Dolomiten: Der Aufschwung Arabbas trägt den Namen Burz
Arabba. Die Morgensonne lacht, die Pistenraupen haben in der Nacht den frischen Schnee präpariert, im Hintergrund thronen die Dolomiten und es summt leise der Sessellift. Es ist einer dieser Tage zum Genießen, für die man als passionierter Skifahrer brennt.
Der Schnee fällt — anders als in der vergangenen Nacht — an diesem herrlichen Morgen in Arabba nicht in Flocken vom Himmel, sondern schaufelweise vom Dach. Auf der Skihütte mit dem merkwürdigen Namen Burz steht ein junger Mann. Mit Pullover und Lappenmütze bekleidet versucht er, das Dach des Rifugio Burz freizuschaufeln. Es ist nicht das erste Mal, dass Diego De Battista das in dieser Saison tut. Und es wird auch nicht das letzte Mal sein. Die Dolomiten haben einen schneereichen Winter wie selten erlebt.
Leid tun muss einem De Battista trotzdem nicht. Immerhin ist er trotz seiner erst 26 Jahre der Chef des Bergrestaurants. Die im Dezember 2013 eröffnete Hütte liegt auf 1950 Metern und ist eine der schönsten der Dolomiten. Und sie steht exemplarisch für die Entwicklung des ganzen Dorfes: aus dem Nichts zum beliebten Touristenort.
Denn Arabba und das Tal Fodom, daran erinnern sich die ladinischen Bewohner 100 Jahre nach Ausbruch des Ersten Weltkriegs wieder besonders häufig, haben eine bewegte Geschichte hinter sich. Das Tal, das früher Buchensteintal hieß und zu Österreich gehörte, wurde im Krieg zum Frontgebiet. Am nahe gelegenen Col di Lana verloren 16000 Soldaten im Kampf oder durch Lawinen ihr Leben.
Die Dörfer des Fodom wurden zwar vor den Kämpfen evakuiert. „Aber als die Familien 1918 wieder zurückkehrten, war alles zerstört“, erzählt Nani Pellegrini. Der 78-Jährige war lange Zeit Vorsitzender des örtlichen Kulturvereins. Sein Vater überlebte den Krieg nur knapp. „Es sind nur zwei Häuser geblieben im ganzen Tal. Es hat zehn Jahre gedauert, bis alles wieder aufgebaut war. Und dann kam der Faschismus“, sagt Pellegrini.

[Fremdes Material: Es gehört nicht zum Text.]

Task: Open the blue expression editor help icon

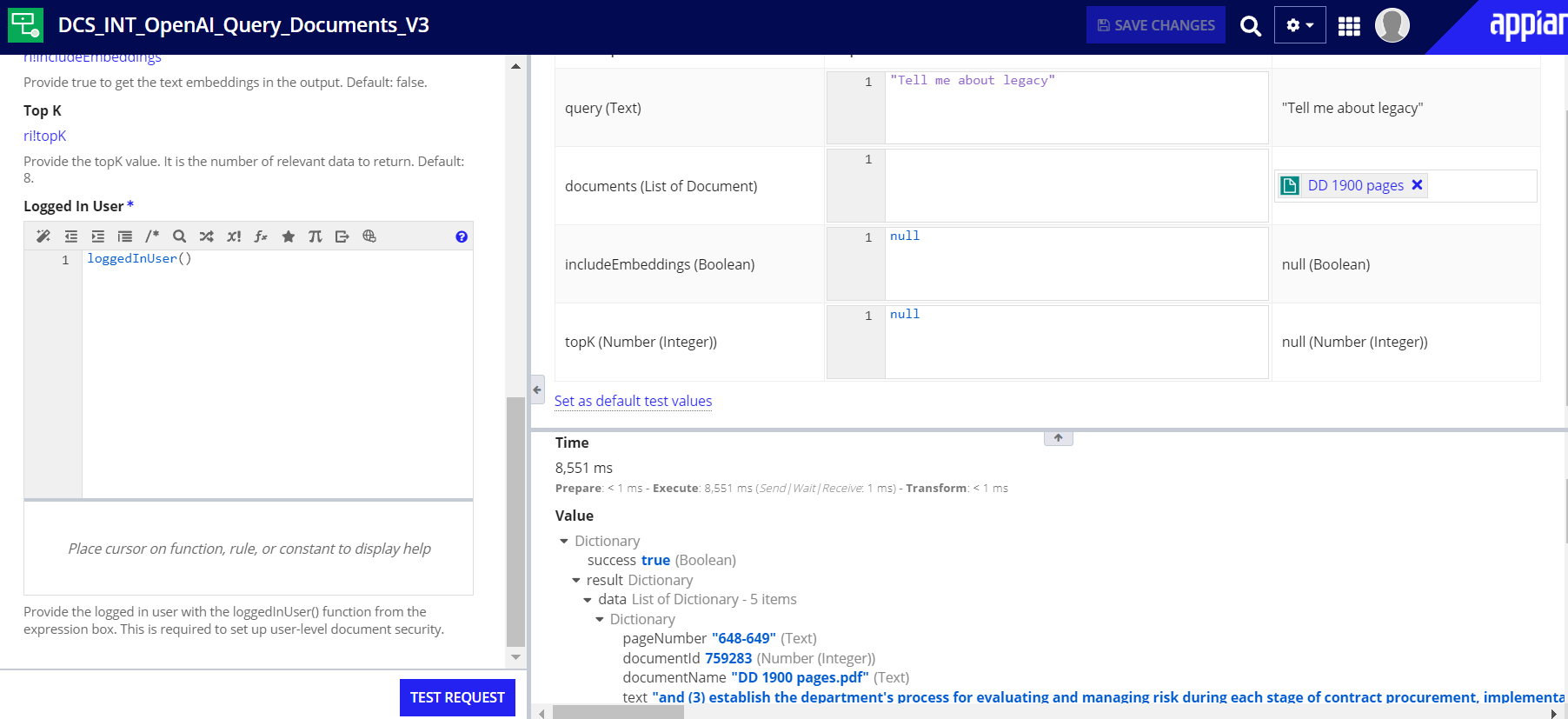Action: (x=462, y=236)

Der Aufschwung begann erst in den 1950er Jahren. Und er trägt in Arabba den Namen Burz. Von Skifahren auf Sella Ronda und Marmolada war noch keine Rede, als Arabbas erster Lift - ein Einersessel - 1954 gebaut wurde. Die gleichnamige Hütte war seinerzeit kaum mehr als ein kleiner Verschlag, der von den Skilehrern genutzt wurde, die am Hang mit ihren Rennkadern trainierten. Als 1956 im Vorfeld der Olympischen Winterspiele in Cortina der Schnee rar war, kamen viele Sportler zum Trainieren ins schneesichere Arabba. „Da wurde die Hütte erstmals auch für die Öffentlichkeit interessant“, erzählt De Battista (Bild unten), inzwischen vom Dach gestiegen. Ende der 1950er wurde eine neue Hütte gebaut. Seit 1995 gehört sie zur „Gesellschaft“, sagt der Gastronom — und meint damit eigentlich, dass sie seiner Familie gehört.

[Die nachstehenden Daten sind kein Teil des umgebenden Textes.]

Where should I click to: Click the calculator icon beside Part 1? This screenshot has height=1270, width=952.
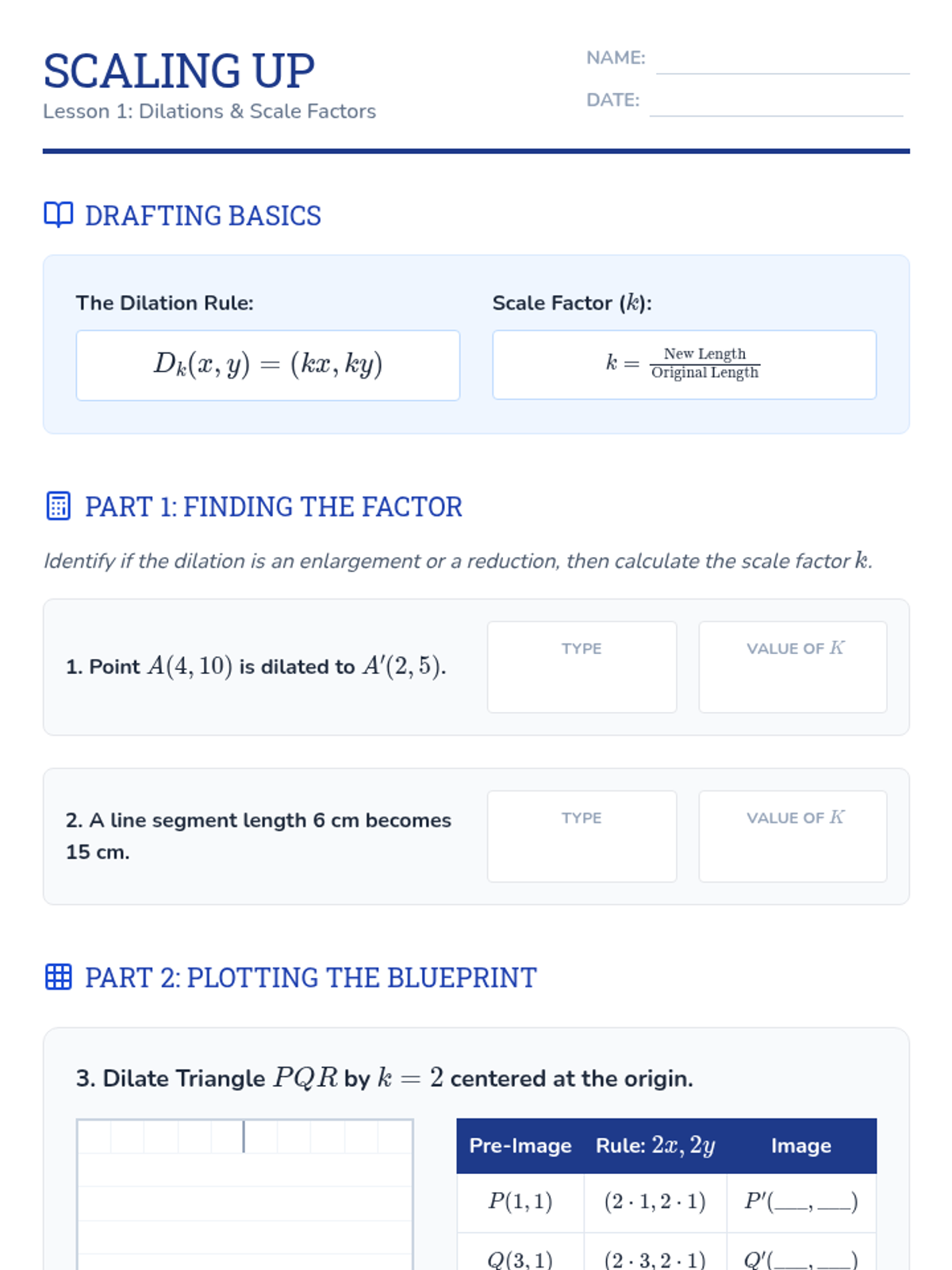click(x=59, y=506)
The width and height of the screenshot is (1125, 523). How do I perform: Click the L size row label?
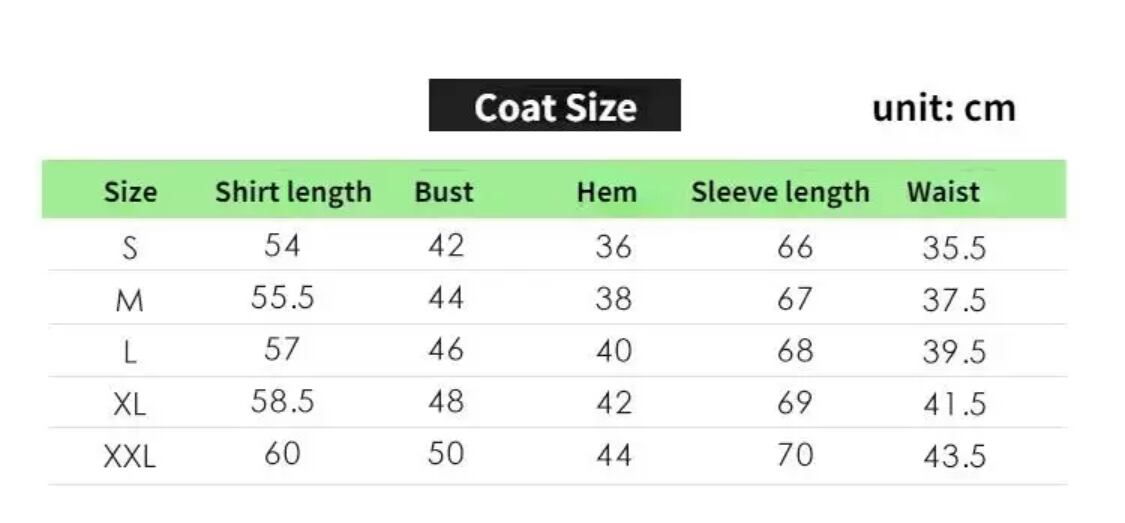click(x=130, y=352)
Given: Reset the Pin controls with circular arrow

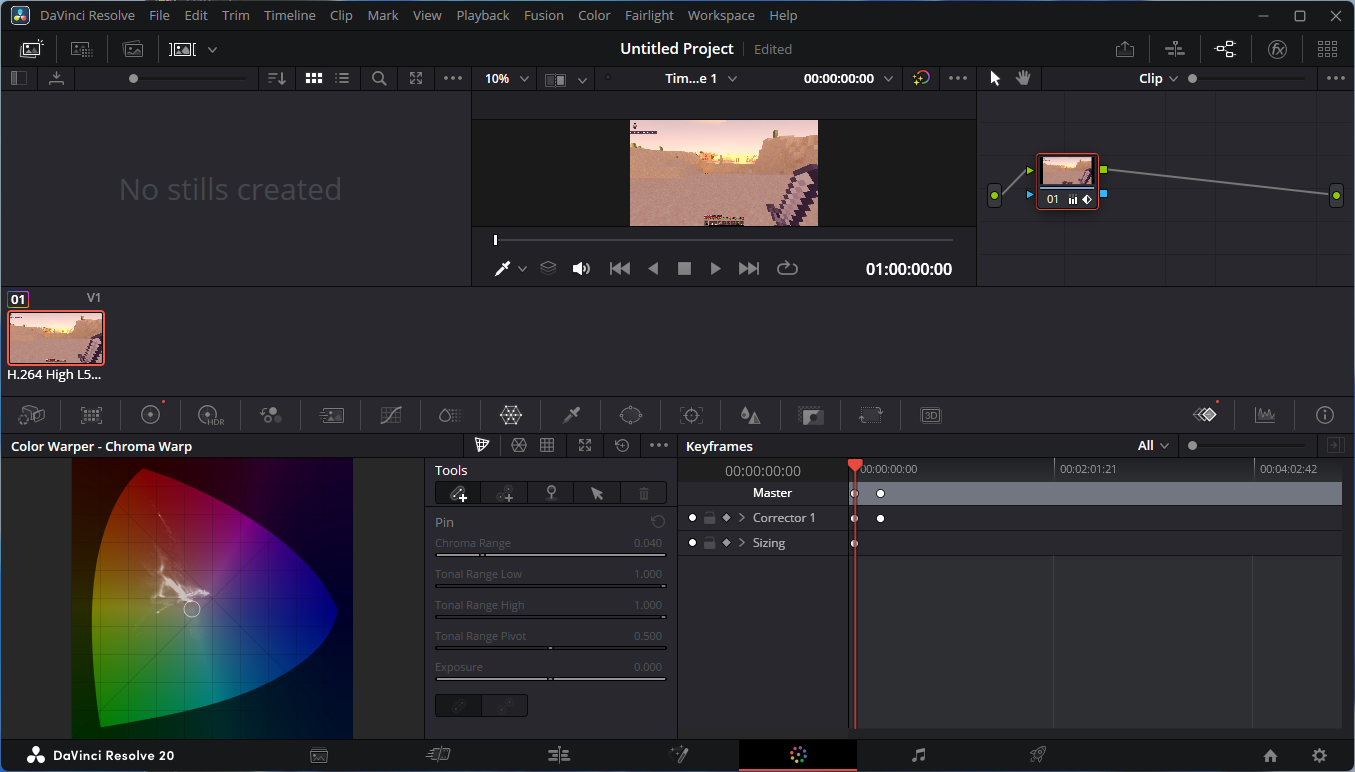Looking at the screenshot, I should (657, 521).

Schon De Battistas Großmutter betrieb ein Hotel in Arabba. Als sein Vater Ugo nach 20 Jahren im Ausland in die Heimat zurückkehrte, stieg er ins Geschäft mit dem Skitourismus ein. 1973 kaufte er den Lift Burz. Ein Jahr später war er einer der Gründungsväter des Skigebiet-Verbunds Dolomiti Superski.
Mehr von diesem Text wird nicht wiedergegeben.